**EXTRAIT CITÉ:**
La bonne couverture du territoire en très haut débit (plus de 30 Mbit/s) reste un objectif central pour les maires, internet étant devenu un service aussi essentiel que l’eau ou l’électricité, comme l’a illustré l’épisode du confinement au printemps 2020 avec notamment le recours massif au télétravail. Dans le cadre du plan de relance, l’État consacrera 240 millions d’euros à la poursuite du plan France très haut débit.
Si les pouvoirs du maire sont limités dans le domaine des réseaux de télécommunication, les élus peuvent faciliter l’arrivée du THD. Ils peuvent ainsi signaler les trous de couverture mobile aux « équipes projet » du « New Deal Mobile ». Et si leur commune est retenue, ils pourront accélérer la mise en service du pylône en louant un terrain viabilisé à l’opérateur pilotant les travaux. Pour ne laisser personne sans connexion, ils peuvent mobiliser la 4G fixe, le satellite ou encore les technologies hertziennes, selon les territoires.
En matière de fibre optique, le gouvernement a prévu de desservir 80 % du territoire d’ici 2022, 100 % entre 2025 et 2030. Or, environ la moitié des locaux restaient à fibrer mi-2020. Si les projets sont gérés à l’échelle départementale ou régionale, les maires ont un rôle important : élaboration d’un plan d’adressage dans les hameaux isolés, intégration des armoires FTTH (« Fibre optique jusqu’au domicile ») aux plans d’urbanisme, instruction accélérée des permissions de voirie, sensibilisation des habitants et copropriétés aux bénéfices de la fibre… Enfin, pour la connectivité de proximité, la création de points Wifi gratuit améliorera la couverture des espaces publics, intérieurs comme extérieurs.

**À FAIRE:**
• A. D'après le texte sur le très haut débit, quelle somme l'État consacrera-t-il à la poursuite du plan France très haut débit dans le cadre du plan de relance ?
• B. Recopiez mot pour mot le passage du texte sur le très haut débit qui commence par « En matière de » et se termine par « intérieurs comme extérieurs. ».
Les lignes qui viennent ensuite proviennent d'une autre source.

**LES LIGNES:**
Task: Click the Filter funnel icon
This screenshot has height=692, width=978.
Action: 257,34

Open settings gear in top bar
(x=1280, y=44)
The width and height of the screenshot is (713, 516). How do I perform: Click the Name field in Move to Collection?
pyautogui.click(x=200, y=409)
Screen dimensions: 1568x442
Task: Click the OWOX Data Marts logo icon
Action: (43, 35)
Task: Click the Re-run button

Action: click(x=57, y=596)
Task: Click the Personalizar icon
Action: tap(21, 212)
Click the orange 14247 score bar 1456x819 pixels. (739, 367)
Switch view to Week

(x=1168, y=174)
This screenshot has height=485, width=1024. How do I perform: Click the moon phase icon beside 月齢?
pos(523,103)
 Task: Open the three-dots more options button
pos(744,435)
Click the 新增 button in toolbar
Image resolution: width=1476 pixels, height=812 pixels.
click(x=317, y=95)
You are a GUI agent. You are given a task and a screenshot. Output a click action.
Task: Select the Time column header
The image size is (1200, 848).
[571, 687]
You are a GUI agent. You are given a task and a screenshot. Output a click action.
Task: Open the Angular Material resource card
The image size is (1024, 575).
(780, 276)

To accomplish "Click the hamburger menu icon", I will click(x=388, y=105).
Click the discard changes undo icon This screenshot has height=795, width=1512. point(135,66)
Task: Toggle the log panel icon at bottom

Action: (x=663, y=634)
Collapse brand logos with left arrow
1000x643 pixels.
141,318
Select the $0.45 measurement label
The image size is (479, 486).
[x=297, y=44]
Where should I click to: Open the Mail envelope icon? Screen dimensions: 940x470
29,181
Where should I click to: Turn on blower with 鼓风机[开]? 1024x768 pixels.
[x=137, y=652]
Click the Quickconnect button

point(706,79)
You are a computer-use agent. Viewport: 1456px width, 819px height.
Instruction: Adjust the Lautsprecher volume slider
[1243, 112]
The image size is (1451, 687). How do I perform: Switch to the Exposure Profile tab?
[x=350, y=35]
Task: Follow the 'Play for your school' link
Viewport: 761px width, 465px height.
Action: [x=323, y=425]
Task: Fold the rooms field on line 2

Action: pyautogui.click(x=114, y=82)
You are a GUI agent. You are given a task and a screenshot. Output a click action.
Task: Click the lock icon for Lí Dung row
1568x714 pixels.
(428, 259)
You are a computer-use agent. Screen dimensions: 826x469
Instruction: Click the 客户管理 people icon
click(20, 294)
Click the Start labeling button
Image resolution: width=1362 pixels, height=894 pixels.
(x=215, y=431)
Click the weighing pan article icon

**RÉPONSES:**
• A. 240 millions d'euros.

• B.
En matière de fibre optique, le gouvernement a prévu de desservir 80 % du territoire d’ici 2022, 100 % entre 2025 et 2030. Or, environ la moitié des locaux restaient à fibrer mi-2020. Si les projets sont gérés à l’échelle départementale ou régionale, les maires ont un rôle important : élaboration d’un plan d’adressage dans les hameaux isolés, intégration des armoires FTTH (« Fibre optique jusqu’au domicile ») aux plans d’urbanisme, instruction accélérée des permissions de voirie, sensibilisation des habitants et copropriétés aux bénéfices de la fibre… Enfin, pour la connectivité de proximité, la création de points Wifi gratuit améliorera la couverture des espaces publics, intérieurs comme extérieurs.